The Vibrational Spectrum Of Parabanic Acid By Inelastic Neutron Scattering Spectroscopy And Simulation By Solid-State DFT

Available as an ASAP in The Journal of Physical Chemistry A. As a general rule in computational chemistry, the smaller the molecule, the harder it is to get right. As a brief summary, parabanic acid has several interesting properties of significance to computational chemists as both a model for other systems containing similar sub-structures and as a complicated little molecule in its own right.

1. The solid-state spectrum requires solid-state modeling. This should be of no surprise (see the figure below for the difference in solid-state (top) and isolated-molecule (bottom)).
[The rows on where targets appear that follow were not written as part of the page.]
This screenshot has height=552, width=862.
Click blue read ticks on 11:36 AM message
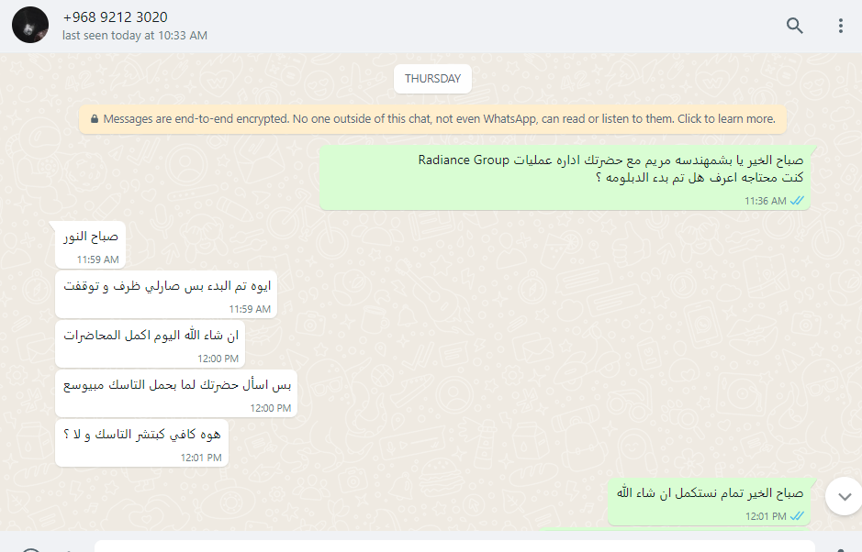tap(797, 201)
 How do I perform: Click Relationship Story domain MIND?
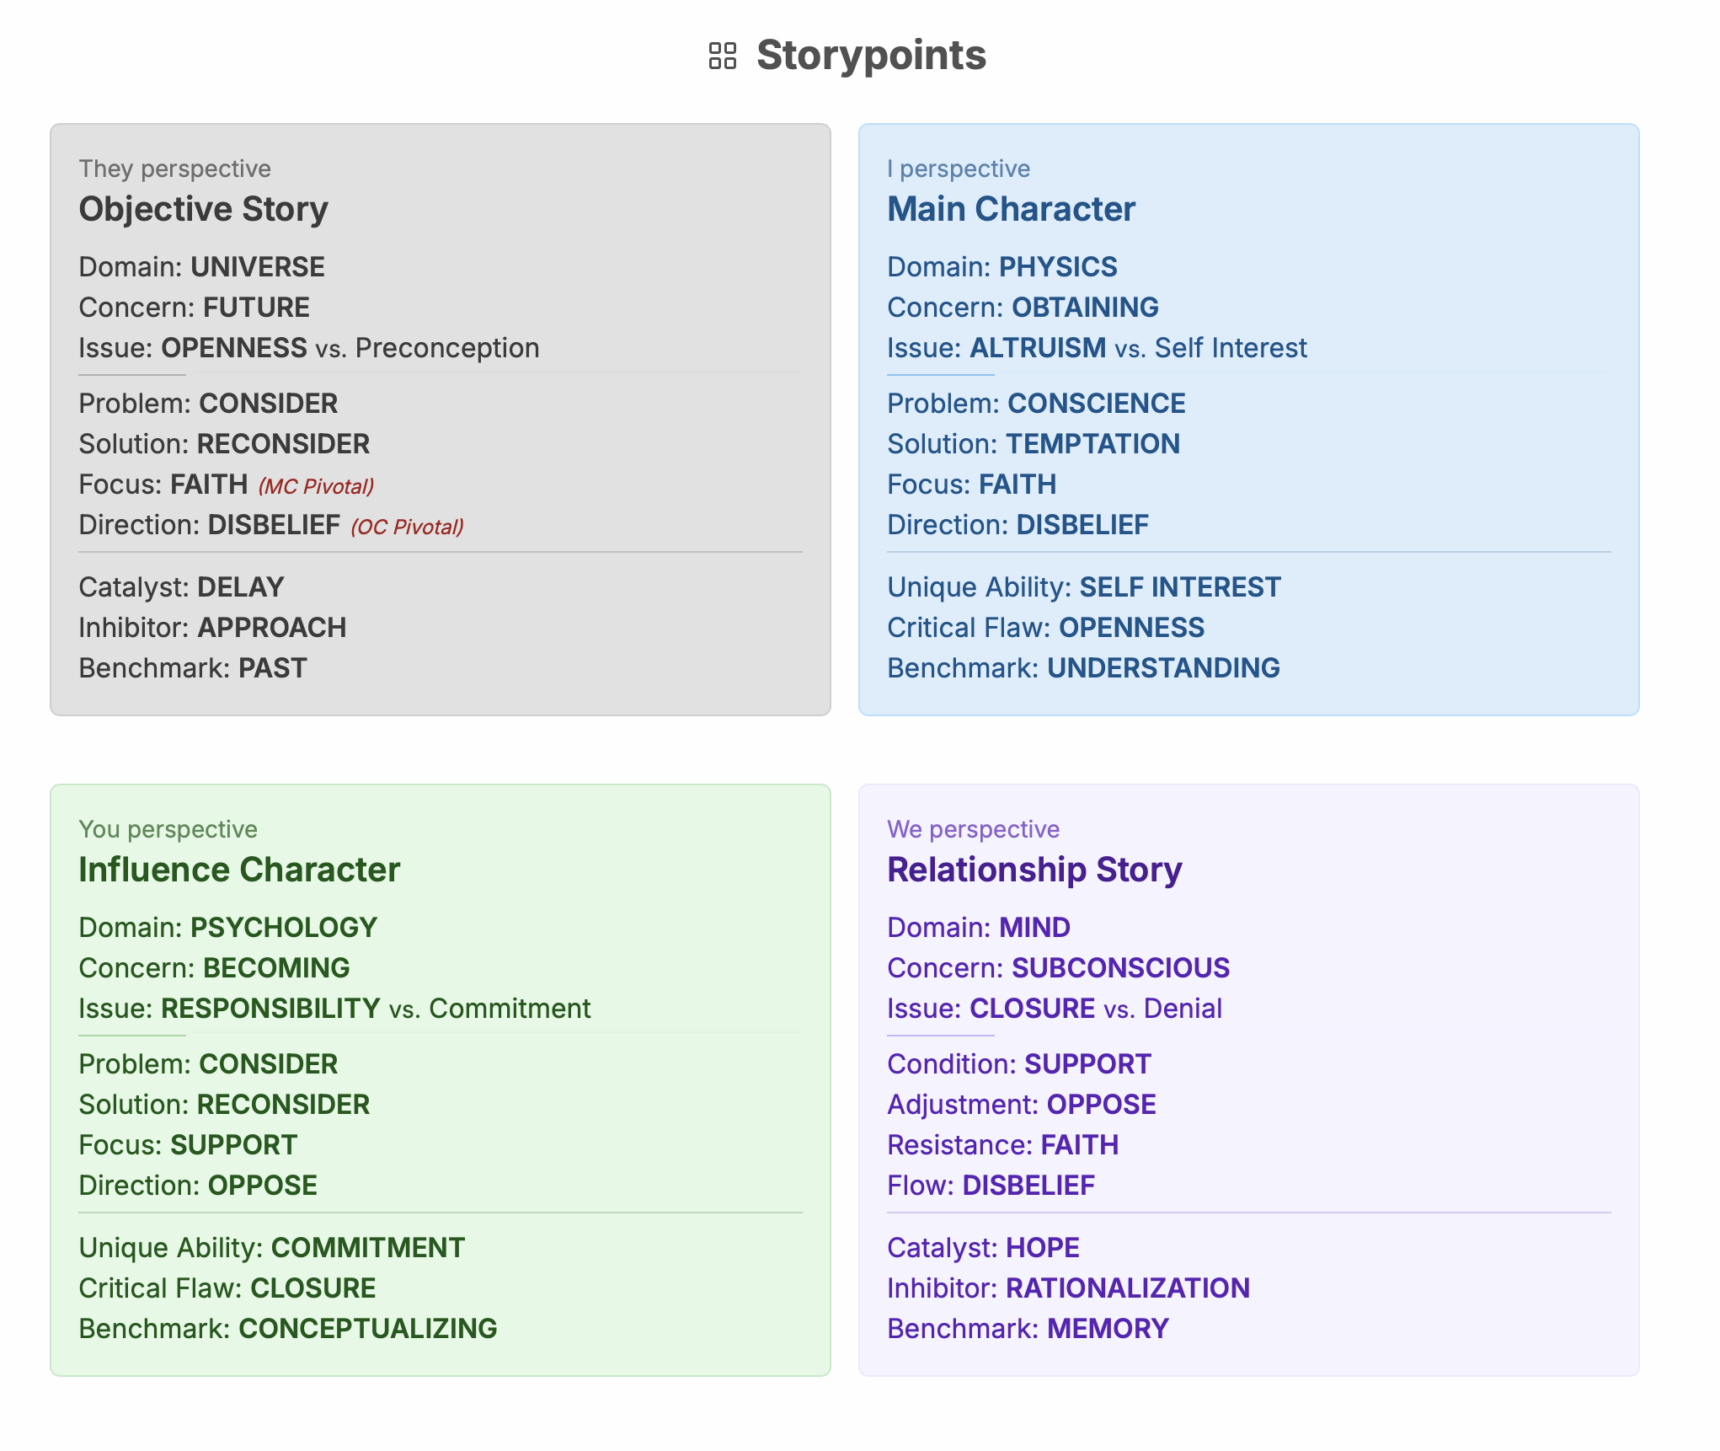click(x=1034, y=928)
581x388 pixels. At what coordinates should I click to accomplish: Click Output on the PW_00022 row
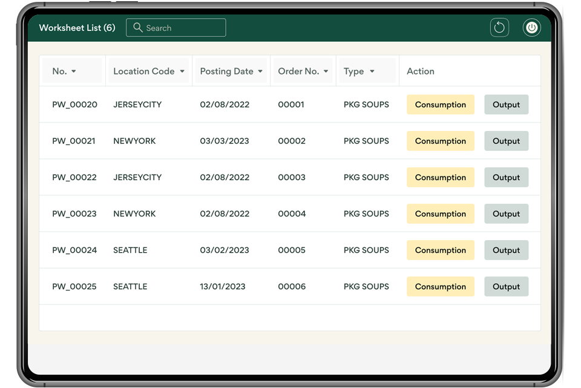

This task was undertaken with both DMol3 and Crystal06, with DMol3 calculations responsible for the majority of the analysis of this system (as has always been the case in the neutron studies reported on this site).

2. The agreement in the hydrogen-bonded N-H…O vibrations is, starting from the crystal structure, in poor agreement with experiment. You'll note the region between 750 and 900 cm-1 is a little too high (and for clarification, the simulated spectrum is in red below). According to the kitchen sink that Matt threw at the structure, the problem is not the same anharmonicity one would acknowledge by Dr. Walnut's "catalytic handwaving" approach to spectrum assignment (Dr. Walnut does not engage in this behavior, rather endeavors to find it in others where it should not be).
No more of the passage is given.